=== Extracted text ===
»»
Shit on my hands |
Bunny Banyai and Madeleine Hamilton write about motherhood, society, history, culture |
BB
Having a second child is as much a priority for me as experimenting with chili-coated tampons. I like babies. They can’t walk or talk and they look good in peter pan collars, all qualities I find immensely appealing. MH’s new daughter makes my ovaries undulate painfully, in what I interpret as a plaintive cry from below to use my loins for good instead of evil. I ignore those rumblings in a similar manner to a cat who’s registered that the chirping bird is way too high up in the tree to be a realistic catch.
I’m not completely averse to the idea of a second child, though. Mostly because I’m not clever enough to have figured out how to override my body’s reproductive fervor, and partially because I love maternity hospitals. If I were really serious about never having another child, I would take a less cavalier approach to birth control on the infrequent occasions where ejaculate is in my near vicinity. Interestingly, men are just as careless in this area as they were in the old pre-baby days, when it was safe to assume that I was simply a barren dilettante . I’m always puzzled by this. ‘Don’t you see’, I want to say ‘that my body knows what to do with sperm?’ So far there haven’t been any real mishaps, so I’ve not had to examine the reasons why I have unprotected sex despite my strong desire to never hear my doctor say the words ‘you have chlamydia/HIV/warts/twin fetuses ‘ I also recognise that my views on having more children are skewed, both through having had a child in an unhappy relationship, and the difficulties that accompany raising a kid on your own.
««
=== Information provided ===
»»
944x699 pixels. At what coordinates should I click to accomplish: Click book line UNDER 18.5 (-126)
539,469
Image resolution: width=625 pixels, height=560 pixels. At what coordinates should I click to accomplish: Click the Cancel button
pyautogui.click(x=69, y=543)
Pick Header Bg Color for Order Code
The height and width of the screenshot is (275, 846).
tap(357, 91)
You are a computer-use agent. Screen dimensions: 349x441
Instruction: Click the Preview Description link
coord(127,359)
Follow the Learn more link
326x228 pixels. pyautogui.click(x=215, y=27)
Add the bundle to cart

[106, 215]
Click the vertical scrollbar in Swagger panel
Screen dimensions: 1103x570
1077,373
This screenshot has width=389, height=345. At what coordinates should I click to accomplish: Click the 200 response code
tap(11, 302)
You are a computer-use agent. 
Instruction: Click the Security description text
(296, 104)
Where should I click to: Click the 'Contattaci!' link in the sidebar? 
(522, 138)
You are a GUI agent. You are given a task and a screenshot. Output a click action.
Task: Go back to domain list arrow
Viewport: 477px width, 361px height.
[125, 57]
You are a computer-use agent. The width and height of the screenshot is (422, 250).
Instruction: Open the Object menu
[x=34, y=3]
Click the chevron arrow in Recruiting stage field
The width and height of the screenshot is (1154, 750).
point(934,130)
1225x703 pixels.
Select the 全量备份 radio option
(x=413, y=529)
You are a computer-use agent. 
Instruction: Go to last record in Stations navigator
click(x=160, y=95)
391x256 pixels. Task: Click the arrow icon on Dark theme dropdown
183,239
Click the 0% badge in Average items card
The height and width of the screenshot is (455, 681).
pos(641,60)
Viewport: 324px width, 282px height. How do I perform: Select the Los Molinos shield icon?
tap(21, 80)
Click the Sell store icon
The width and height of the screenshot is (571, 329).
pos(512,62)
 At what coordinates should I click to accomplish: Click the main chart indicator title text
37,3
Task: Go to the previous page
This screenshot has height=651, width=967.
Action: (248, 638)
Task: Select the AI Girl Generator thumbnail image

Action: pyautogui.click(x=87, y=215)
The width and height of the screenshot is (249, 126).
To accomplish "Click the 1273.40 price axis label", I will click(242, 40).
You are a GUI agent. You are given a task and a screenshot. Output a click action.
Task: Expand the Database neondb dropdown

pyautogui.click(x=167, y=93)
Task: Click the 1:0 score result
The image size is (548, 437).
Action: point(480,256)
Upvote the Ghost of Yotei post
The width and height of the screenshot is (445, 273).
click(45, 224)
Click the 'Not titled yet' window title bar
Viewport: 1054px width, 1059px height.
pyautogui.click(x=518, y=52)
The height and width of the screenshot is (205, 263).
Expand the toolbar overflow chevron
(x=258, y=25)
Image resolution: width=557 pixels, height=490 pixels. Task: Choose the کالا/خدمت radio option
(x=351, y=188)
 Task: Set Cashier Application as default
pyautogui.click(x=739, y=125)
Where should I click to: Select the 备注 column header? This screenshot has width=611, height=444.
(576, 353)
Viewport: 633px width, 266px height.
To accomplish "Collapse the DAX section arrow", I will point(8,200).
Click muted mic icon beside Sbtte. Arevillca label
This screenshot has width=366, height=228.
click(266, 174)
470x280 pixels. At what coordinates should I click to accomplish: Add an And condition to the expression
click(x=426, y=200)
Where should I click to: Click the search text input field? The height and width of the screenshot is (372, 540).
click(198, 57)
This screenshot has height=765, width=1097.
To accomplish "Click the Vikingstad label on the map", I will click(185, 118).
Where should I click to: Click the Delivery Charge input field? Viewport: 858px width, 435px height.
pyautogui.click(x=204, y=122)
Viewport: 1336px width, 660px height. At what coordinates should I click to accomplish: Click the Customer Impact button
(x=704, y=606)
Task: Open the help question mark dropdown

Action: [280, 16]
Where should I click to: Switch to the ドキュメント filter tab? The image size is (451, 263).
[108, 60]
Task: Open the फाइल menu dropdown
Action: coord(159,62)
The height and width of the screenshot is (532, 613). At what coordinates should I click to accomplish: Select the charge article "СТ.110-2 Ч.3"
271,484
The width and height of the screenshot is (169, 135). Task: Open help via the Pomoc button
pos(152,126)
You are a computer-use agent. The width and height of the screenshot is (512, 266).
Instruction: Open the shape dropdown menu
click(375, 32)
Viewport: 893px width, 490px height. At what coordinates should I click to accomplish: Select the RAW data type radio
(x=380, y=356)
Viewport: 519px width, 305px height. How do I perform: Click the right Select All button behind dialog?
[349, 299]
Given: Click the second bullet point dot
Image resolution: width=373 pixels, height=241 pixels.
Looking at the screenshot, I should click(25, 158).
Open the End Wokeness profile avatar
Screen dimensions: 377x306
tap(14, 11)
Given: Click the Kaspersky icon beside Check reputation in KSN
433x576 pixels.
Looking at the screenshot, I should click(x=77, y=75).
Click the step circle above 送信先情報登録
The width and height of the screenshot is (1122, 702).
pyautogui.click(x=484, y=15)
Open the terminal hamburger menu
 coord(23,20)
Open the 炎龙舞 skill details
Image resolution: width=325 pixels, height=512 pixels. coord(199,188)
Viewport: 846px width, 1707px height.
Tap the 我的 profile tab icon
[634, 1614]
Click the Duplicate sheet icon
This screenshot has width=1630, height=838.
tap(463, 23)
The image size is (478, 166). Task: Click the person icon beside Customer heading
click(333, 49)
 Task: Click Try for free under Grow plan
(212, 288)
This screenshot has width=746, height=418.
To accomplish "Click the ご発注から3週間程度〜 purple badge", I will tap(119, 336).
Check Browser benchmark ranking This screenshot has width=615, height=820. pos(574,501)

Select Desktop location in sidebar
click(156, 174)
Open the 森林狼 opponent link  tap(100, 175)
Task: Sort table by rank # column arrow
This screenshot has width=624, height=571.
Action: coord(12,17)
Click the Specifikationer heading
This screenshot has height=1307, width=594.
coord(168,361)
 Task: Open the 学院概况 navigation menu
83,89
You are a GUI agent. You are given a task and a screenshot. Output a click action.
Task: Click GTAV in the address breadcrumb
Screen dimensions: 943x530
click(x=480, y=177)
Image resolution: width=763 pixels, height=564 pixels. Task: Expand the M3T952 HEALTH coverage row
««
=== Assigned task 1 ===
In the blog post, besides not having figured out how to override her body's reproductive fervor, what reason does the writer give for not being completely averse to a second child?
=== Assigned task 2 ===
Pull from the blog post the passage that begins at the words "Shit on my hands" and stops after "a realistic catch.".

=== Problem solution 1 ===
She loves maternity hospitals.

=== Problem solution 2 ===
Shit on my hands |
Bunny Banyai and Madeleine Hamilton write about motherhood, society, history, culture |
BB
Having a second child is as much a priority for me as experimenting with chili-coated tampons. I like babies. They can’t walk or talk and they look good in peter pan collars, all qualities I find immensely appealing. MH’s new daughter makes my ovaries undulate painfully, in what I interpret as a plaintive cry from below to use my loins for good instead of evil. I ignore those rumblings in a similar manner to a cat who’s registered that the chirping bird is way too high up in the tree to be a realistic catch.